Las cifras son elocuentes. Petróleos Mexicanos, Pemex (Nº 1 en el ranking de AméricaEconomía), Petróleos de Venezuela, Pdvsa (Nº2) y Petróleos de Brasil, Petrobras (Nº3) —las tres compañías que desde hace quince años vienen liderando ininterrumpidamente el Ranking de las 500 Mayores Empresas de AméricaEconomía— sumaron el año pasado ventas por nada menos que US$ 230,142 millones, más que los PIB de Argentina y Chile, por ejemplo.
No sólo eso. La facturación de las tres gigantes sumadas superó en US$54,798 la registrada en 2004, un fiel reflejo de los altos precios del petróleo en el mercado internacional.
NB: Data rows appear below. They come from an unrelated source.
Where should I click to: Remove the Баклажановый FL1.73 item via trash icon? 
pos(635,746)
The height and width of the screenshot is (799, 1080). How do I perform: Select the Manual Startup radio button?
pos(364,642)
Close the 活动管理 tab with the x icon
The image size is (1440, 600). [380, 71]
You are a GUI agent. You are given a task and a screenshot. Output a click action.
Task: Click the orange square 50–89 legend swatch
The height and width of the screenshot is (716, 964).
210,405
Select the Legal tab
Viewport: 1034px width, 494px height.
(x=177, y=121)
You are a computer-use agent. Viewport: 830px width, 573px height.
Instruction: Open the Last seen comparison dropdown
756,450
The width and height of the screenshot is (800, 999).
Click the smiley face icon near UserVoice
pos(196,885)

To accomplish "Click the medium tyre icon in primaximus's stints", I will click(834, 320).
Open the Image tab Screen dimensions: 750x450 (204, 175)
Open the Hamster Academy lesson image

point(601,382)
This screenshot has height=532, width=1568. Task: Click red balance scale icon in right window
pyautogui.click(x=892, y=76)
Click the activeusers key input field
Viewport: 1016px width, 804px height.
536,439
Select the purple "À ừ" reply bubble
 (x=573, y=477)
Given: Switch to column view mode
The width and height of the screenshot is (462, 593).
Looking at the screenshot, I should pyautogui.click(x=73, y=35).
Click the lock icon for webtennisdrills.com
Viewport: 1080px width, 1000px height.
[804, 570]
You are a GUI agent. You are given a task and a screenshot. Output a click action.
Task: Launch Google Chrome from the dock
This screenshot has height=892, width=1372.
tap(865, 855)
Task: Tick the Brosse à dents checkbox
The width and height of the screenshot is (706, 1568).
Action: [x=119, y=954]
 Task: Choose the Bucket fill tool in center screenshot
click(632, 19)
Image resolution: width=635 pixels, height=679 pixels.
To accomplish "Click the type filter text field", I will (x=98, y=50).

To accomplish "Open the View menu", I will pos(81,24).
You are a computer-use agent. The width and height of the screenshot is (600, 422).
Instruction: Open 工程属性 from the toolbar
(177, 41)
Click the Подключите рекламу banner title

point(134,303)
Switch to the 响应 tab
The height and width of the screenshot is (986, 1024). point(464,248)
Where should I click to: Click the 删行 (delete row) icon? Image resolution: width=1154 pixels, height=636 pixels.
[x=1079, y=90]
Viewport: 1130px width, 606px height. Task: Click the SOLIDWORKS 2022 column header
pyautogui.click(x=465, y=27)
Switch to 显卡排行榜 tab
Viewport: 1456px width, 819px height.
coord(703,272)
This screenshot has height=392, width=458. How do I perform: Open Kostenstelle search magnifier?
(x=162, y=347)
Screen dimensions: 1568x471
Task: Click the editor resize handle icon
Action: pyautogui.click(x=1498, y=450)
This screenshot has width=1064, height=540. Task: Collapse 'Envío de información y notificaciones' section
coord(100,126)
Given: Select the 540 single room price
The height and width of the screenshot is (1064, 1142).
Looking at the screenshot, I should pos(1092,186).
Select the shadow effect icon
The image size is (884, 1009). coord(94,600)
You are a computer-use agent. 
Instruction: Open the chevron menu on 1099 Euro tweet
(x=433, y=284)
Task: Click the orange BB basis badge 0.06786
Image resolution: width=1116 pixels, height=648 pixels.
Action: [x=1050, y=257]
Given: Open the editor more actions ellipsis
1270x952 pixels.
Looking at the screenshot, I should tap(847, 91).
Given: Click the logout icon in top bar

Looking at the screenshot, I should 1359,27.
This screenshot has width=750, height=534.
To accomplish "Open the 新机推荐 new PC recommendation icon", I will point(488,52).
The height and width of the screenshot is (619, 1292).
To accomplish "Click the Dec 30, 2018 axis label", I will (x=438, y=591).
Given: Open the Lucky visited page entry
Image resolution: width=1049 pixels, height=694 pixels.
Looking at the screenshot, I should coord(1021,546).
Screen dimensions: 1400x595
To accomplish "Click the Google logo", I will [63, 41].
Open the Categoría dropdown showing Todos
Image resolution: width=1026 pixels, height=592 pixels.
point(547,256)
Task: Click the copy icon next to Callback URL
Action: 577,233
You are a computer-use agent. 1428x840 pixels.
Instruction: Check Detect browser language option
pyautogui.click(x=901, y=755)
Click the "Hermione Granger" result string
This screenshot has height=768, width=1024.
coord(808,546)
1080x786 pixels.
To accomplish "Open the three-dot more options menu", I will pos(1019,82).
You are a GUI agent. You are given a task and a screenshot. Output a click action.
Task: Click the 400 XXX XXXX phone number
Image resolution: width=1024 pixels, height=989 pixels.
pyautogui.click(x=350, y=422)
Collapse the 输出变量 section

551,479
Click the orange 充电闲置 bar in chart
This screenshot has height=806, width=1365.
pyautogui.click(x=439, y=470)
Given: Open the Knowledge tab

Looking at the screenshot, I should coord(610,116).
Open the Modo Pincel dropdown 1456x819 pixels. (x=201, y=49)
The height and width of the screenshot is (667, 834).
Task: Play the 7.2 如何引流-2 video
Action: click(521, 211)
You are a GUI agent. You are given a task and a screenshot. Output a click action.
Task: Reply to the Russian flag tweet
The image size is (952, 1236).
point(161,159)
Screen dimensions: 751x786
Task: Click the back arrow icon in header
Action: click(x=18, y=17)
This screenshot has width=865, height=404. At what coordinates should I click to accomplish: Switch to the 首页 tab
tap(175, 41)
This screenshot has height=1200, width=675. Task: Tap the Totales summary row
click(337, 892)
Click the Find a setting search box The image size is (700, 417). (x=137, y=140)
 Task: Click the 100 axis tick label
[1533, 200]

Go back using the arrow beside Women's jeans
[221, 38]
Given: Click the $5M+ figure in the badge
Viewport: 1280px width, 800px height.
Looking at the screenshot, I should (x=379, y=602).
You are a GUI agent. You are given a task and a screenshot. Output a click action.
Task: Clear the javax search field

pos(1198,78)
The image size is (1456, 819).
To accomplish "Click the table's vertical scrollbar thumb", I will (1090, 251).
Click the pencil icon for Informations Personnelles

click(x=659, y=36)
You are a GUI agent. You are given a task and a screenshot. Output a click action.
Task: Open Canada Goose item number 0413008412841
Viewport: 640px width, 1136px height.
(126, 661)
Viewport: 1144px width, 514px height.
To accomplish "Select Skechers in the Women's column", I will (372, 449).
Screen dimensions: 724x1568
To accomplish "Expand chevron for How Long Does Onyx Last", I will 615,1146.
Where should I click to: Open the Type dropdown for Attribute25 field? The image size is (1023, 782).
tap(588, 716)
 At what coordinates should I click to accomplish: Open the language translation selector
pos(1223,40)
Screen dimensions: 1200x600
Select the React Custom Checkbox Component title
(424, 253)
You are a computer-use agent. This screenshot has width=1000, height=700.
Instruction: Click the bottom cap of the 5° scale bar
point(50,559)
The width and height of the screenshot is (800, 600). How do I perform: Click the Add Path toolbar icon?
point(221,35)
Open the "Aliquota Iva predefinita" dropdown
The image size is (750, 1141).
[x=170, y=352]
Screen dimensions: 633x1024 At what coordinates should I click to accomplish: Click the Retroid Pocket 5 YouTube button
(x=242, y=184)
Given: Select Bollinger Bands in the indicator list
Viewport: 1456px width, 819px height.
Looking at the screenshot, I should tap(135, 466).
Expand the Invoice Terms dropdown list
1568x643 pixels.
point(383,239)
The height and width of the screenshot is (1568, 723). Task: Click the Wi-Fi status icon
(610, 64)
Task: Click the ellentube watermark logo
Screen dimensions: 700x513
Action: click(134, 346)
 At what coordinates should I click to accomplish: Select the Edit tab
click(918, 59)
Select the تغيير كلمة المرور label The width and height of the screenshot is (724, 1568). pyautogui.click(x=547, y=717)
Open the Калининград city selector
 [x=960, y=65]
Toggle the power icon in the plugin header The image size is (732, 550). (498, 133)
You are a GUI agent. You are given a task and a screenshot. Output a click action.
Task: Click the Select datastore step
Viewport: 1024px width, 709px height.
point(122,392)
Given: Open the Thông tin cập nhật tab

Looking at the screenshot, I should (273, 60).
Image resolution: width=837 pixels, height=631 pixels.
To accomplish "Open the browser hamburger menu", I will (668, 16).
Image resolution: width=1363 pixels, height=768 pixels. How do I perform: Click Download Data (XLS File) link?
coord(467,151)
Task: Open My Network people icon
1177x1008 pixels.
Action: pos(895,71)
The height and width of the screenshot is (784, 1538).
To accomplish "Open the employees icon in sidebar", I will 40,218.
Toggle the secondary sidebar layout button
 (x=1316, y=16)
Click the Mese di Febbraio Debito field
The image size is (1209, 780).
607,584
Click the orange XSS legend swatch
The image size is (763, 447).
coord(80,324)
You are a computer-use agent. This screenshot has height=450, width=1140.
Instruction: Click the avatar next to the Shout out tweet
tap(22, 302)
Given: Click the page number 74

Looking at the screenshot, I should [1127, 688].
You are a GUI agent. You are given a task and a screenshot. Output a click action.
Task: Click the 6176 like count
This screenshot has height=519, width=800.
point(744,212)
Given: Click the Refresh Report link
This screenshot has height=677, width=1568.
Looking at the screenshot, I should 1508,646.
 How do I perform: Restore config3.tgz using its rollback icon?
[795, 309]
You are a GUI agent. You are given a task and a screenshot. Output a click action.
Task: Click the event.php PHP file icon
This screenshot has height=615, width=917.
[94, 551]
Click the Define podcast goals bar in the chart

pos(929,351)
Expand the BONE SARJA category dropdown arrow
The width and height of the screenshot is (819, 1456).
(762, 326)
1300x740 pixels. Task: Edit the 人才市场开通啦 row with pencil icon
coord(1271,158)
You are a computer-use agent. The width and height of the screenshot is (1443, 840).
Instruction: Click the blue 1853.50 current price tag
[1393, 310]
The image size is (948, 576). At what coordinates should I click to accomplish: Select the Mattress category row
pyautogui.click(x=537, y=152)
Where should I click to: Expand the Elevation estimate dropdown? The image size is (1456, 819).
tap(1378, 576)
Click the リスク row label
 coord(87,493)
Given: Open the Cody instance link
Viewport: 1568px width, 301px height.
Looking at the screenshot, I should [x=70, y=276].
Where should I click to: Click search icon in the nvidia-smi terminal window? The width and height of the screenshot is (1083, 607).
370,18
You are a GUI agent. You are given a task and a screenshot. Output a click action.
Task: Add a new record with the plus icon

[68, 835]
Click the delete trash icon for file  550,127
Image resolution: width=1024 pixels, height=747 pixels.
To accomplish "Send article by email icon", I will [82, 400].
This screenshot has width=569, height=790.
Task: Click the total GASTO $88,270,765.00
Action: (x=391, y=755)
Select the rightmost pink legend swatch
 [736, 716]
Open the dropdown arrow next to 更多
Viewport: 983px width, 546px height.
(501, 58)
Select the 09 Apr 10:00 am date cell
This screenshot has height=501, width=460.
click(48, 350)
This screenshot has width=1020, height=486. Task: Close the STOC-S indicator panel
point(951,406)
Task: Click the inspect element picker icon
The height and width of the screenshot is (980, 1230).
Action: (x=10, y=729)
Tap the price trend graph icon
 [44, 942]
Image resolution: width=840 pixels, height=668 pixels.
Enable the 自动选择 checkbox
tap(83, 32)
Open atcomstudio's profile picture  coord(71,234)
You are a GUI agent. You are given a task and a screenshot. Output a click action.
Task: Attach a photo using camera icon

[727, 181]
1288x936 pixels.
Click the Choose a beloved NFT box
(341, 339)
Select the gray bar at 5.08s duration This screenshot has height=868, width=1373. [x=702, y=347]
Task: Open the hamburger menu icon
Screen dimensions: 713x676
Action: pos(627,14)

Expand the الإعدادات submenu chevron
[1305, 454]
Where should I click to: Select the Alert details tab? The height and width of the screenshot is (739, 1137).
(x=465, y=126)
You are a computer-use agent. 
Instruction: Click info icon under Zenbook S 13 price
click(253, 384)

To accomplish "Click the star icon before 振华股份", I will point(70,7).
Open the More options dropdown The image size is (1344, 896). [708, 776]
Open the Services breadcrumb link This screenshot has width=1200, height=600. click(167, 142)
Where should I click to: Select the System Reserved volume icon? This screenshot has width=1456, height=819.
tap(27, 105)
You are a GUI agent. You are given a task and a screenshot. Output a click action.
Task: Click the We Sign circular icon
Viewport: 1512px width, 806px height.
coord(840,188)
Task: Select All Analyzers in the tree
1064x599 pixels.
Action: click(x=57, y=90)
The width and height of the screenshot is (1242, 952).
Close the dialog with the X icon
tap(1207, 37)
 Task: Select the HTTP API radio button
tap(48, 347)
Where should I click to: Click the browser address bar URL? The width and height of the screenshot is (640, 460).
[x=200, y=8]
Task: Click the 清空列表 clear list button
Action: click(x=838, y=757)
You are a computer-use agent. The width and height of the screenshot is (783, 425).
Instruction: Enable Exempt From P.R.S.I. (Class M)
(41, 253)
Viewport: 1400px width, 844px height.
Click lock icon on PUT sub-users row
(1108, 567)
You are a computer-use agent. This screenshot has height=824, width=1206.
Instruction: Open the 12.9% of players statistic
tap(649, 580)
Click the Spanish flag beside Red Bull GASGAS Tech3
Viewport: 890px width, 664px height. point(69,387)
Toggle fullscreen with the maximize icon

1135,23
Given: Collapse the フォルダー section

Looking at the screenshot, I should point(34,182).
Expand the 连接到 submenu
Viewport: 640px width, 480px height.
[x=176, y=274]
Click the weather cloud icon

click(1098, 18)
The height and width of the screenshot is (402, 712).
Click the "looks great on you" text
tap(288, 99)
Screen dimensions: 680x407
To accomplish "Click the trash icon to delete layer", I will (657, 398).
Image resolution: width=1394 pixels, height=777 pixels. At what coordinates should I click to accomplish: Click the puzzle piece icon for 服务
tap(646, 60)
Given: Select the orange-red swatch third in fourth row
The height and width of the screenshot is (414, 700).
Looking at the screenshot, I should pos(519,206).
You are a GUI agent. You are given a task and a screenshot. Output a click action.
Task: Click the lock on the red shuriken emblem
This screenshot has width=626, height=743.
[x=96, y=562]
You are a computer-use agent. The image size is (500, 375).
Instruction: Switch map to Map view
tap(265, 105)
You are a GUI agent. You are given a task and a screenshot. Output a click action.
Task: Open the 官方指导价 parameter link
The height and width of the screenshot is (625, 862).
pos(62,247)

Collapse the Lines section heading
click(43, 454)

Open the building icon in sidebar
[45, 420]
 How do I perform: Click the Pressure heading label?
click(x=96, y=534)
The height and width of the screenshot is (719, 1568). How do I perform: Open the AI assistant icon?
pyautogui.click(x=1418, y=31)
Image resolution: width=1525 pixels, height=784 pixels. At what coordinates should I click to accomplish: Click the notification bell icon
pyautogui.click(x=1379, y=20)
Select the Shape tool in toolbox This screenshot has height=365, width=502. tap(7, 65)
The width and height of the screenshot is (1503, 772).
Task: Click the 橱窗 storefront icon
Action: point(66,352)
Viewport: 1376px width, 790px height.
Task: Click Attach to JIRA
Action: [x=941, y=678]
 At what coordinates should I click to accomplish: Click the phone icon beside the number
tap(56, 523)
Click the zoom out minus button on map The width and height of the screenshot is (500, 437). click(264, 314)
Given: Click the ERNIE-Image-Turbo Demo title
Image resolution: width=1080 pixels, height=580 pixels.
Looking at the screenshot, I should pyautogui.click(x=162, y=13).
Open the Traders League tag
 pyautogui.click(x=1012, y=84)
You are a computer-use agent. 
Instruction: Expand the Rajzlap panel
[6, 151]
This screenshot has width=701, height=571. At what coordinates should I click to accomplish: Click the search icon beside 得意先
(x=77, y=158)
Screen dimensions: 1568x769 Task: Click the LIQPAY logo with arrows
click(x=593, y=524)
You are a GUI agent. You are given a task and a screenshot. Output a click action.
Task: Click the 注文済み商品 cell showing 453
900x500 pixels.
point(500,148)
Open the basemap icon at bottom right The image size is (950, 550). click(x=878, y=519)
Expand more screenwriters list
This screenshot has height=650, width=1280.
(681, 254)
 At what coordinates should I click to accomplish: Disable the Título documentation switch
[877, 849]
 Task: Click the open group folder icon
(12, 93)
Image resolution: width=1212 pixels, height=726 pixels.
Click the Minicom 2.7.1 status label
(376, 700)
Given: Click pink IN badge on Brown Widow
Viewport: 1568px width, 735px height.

Sin embargo, estos números están lejos de quitar a Pemex, Pdvsa y —algo menos— Petrobras del centro de los debates. ¿La razón? Por un lado, para algunos analistas las grandes petroleras de la región siguen escondiendo ineficiencias que les harán difícil la tarea de seguir creciendo en el mediano y largo plazo en un negocio cada vez más limitado a los peces grandes. Por el otro, hay cada vez más voces que se alzan pidiendo meter mano en la llamada renta petrolera como forma de paliar las dramáticas condiciones sociales en las que viven millones de brasileños, mexicanos y venezolanos.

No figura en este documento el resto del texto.